> EXERCISE TASK: Report every line of the items below that contains the word "will", copying each line in full.

> DATA SUPPLIED:
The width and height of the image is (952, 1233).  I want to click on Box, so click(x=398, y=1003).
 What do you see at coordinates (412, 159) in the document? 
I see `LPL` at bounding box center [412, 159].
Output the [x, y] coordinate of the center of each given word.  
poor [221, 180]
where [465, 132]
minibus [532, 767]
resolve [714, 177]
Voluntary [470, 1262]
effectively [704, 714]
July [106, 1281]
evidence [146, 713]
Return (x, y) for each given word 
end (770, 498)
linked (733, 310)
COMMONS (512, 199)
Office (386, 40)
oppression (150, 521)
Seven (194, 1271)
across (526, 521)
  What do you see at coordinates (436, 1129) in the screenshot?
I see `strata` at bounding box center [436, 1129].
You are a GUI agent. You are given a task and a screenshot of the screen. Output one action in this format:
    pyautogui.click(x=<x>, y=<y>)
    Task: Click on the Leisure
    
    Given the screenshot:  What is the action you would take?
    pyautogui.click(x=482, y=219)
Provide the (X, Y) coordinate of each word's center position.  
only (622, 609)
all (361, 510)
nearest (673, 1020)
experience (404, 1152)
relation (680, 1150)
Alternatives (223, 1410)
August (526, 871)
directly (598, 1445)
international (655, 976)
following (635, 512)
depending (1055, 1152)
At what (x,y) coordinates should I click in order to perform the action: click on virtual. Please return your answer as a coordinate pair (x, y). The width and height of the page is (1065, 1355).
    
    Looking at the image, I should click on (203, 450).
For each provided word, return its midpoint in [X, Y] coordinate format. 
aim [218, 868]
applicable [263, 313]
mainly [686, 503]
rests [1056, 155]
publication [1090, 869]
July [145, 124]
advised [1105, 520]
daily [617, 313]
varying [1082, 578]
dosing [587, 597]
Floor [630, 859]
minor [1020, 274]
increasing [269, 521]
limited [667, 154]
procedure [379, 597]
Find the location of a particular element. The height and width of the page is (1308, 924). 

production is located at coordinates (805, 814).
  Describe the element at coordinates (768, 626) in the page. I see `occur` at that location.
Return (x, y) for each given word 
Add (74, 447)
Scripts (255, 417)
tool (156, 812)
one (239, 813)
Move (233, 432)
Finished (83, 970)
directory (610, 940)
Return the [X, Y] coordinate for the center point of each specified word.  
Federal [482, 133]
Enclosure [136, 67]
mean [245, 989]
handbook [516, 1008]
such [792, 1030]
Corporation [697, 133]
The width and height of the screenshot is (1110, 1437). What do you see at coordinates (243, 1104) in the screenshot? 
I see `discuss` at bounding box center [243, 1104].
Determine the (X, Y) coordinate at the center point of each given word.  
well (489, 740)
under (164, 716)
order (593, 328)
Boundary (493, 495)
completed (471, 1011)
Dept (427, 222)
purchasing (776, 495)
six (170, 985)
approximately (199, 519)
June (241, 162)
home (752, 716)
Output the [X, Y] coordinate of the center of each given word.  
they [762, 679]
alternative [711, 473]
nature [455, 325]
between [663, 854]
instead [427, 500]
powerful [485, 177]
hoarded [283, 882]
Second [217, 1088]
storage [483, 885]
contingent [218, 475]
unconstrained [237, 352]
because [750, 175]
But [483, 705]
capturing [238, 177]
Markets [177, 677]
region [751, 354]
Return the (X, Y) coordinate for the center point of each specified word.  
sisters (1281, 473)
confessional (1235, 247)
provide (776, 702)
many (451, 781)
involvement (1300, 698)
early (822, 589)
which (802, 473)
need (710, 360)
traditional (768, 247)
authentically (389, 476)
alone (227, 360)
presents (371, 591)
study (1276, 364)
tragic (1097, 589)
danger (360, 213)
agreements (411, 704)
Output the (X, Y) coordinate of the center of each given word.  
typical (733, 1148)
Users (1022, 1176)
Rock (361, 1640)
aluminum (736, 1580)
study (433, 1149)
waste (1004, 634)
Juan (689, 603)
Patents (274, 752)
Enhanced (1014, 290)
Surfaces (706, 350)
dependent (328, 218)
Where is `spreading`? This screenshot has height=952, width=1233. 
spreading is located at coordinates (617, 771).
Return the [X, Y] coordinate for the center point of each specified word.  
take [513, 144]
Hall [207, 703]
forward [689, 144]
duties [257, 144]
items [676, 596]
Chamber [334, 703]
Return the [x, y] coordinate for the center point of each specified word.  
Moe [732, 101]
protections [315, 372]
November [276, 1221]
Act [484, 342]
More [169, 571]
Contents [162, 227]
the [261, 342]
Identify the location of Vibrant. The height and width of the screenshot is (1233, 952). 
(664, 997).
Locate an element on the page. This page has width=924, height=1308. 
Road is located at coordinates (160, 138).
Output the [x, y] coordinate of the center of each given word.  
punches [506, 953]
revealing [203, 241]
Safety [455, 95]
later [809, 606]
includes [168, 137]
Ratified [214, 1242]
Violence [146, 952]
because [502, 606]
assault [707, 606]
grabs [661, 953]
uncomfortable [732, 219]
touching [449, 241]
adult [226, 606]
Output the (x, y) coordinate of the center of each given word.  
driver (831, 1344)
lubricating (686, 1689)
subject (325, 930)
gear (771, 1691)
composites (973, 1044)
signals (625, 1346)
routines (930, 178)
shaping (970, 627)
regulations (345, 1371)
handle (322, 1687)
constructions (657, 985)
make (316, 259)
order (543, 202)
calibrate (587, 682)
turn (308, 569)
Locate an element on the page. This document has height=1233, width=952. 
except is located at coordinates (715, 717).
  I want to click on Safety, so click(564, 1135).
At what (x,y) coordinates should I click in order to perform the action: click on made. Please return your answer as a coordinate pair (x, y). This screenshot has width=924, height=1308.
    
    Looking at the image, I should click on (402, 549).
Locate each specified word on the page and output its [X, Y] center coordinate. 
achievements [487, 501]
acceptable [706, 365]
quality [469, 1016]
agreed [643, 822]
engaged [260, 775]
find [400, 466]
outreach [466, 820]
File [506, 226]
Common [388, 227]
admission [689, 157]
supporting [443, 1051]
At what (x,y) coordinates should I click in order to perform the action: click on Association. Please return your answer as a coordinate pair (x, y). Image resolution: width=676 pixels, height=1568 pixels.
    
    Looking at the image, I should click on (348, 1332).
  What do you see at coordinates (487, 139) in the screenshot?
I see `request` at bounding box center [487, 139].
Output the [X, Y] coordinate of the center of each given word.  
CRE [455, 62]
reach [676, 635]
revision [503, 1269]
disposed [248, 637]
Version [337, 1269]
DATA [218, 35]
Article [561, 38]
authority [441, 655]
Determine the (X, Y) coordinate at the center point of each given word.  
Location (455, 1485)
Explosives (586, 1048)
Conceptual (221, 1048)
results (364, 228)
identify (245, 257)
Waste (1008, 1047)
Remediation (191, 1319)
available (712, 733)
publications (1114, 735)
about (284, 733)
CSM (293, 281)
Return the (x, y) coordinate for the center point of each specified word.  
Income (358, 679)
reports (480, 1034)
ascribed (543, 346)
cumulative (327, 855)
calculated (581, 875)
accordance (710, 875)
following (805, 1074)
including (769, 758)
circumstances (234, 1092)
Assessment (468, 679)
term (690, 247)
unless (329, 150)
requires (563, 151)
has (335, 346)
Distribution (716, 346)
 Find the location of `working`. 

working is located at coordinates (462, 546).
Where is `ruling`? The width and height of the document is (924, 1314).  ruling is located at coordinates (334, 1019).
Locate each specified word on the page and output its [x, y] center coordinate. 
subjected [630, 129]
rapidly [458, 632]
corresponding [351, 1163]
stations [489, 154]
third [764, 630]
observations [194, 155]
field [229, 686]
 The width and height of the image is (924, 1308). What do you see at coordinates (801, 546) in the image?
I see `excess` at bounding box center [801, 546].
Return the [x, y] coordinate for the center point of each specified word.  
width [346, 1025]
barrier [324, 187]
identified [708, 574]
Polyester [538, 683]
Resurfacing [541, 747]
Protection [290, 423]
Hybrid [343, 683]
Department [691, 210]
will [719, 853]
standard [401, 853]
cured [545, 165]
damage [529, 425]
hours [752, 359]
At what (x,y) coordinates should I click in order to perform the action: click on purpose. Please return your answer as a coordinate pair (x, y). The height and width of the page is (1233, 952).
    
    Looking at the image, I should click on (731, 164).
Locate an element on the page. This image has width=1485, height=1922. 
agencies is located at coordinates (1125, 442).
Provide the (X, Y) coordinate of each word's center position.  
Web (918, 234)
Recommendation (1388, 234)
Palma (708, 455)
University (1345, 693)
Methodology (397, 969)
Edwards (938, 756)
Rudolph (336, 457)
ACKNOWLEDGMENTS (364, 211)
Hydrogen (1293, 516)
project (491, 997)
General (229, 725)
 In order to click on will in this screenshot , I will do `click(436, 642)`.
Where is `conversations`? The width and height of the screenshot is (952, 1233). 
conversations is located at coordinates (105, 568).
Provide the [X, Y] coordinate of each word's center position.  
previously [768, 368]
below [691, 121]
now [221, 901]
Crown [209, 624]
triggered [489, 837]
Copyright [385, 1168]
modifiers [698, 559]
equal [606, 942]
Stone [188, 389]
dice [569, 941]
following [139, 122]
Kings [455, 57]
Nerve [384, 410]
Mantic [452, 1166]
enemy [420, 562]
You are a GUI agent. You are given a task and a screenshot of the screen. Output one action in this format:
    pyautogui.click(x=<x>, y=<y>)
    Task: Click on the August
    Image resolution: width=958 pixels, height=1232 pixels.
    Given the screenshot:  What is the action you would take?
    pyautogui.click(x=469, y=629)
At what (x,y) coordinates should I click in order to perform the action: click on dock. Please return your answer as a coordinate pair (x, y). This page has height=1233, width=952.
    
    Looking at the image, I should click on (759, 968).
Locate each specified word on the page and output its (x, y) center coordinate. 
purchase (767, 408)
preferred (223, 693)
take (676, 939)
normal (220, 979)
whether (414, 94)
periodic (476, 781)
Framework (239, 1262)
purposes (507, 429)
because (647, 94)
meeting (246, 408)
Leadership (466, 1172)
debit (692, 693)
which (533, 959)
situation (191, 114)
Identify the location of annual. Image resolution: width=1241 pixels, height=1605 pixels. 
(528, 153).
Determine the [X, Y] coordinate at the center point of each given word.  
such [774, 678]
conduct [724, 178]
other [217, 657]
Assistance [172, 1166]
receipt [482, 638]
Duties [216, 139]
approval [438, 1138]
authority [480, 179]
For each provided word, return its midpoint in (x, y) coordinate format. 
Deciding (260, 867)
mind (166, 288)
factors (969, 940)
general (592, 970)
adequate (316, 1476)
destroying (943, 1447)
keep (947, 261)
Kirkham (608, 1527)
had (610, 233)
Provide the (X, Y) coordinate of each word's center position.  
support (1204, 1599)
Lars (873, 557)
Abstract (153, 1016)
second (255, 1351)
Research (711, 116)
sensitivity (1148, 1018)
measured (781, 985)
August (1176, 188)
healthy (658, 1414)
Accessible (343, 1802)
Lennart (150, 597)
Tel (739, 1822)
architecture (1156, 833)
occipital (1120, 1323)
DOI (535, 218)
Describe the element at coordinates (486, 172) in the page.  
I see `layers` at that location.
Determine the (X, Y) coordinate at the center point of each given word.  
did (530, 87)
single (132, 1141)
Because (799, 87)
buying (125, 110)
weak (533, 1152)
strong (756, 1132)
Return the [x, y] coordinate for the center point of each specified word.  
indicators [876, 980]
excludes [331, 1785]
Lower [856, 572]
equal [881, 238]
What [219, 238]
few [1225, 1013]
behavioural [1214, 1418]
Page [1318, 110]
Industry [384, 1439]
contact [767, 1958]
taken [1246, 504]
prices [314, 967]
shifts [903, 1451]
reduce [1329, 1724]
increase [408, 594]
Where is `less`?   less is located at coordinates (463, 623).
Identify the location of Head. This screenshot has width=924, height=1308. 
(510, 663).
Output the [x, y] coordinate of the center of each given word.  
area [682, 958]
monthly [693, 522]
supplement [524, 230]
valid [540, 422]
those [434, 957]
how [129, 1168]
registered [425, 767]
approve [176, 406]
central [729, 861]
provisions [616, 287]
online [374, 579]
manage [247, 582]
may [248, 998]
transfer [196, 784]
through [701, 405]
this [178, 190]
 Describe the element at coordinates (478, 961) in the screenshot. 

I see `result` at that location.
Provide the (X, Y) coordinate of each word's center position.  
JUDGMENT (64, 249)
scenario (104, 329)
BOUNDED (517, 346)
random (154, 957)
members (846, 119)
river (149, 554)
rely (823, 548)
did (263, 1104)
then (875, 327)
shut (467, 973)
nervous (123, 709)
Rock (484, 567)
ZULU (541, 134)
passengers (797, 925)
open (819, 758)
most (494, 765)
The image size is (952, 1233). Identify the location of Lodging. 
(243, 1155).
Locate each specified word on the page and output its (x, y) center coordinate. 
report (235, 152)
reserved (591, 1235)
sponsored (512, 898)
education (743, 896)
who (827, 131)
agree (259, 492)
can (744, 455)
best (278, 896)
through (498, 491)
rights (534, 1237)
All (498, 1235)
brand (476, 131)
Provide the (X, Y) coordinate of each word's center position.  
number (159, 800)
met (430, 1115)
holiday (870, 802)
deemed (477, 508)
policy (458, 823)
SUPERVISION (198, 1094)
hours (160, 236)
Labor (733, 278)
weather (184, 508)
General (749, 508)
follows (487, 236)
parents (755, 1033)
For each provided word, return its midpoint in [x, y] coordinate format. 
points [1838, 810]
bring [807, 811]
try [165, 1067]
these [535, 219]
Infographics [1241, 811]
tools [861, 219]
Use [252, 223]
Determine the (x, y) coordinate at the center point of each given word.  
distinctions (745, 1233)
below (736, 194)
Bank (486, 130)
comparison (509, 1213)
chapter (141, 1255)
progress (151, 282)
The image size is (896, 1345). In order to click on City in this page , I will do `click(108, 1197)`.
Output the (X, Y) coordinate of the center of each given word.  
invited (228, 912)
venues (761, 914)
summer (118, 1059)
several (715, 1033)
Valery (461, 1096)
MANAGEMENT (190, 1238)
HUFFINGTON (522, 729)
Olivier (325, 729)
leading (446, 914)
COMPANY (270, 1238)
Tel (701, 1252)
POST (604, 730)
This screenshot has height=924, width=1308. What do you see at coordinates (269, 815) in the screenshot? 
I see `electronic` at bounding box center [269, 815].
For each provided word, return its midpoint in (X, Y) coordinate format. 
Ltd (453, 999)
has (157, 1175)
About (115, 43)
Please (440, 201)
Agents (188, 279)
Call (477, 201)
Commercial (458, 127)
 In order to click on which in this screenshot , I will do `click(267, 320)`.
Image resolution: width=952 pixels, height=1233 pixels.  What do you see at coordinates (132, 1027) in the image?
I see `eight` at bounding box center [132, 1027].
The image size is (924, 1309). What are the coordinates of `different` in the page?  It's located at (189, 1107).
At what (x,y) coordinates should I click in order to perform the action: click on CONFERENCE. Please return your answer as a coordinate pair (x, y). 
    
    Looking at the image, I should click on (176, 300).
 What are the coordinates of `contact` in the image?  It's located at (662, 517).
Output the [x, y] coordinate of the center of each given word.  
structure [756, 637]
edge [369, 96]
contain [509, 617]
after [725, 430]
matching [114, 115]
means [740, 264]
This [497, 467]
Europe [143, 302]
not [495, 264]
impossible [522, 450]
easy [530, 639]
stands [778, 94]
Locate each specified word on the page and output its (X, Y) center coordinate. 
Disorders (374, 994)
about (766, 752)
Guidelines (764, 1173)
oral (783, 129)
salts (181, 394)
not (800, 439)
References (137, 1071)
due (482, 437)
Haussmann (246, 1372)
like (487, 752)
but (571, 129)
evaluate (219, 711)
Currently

> WRITTEN REPLY:
will [719, 853]
 In order to click on will in this screenshot , I will do `click(436, 642)`.
The image size is (896, 1345). In order to click on City in this page , I will do `click(108, 1197)`.
 In order to click on which in this screenshot , I will do `click(267, 320)`.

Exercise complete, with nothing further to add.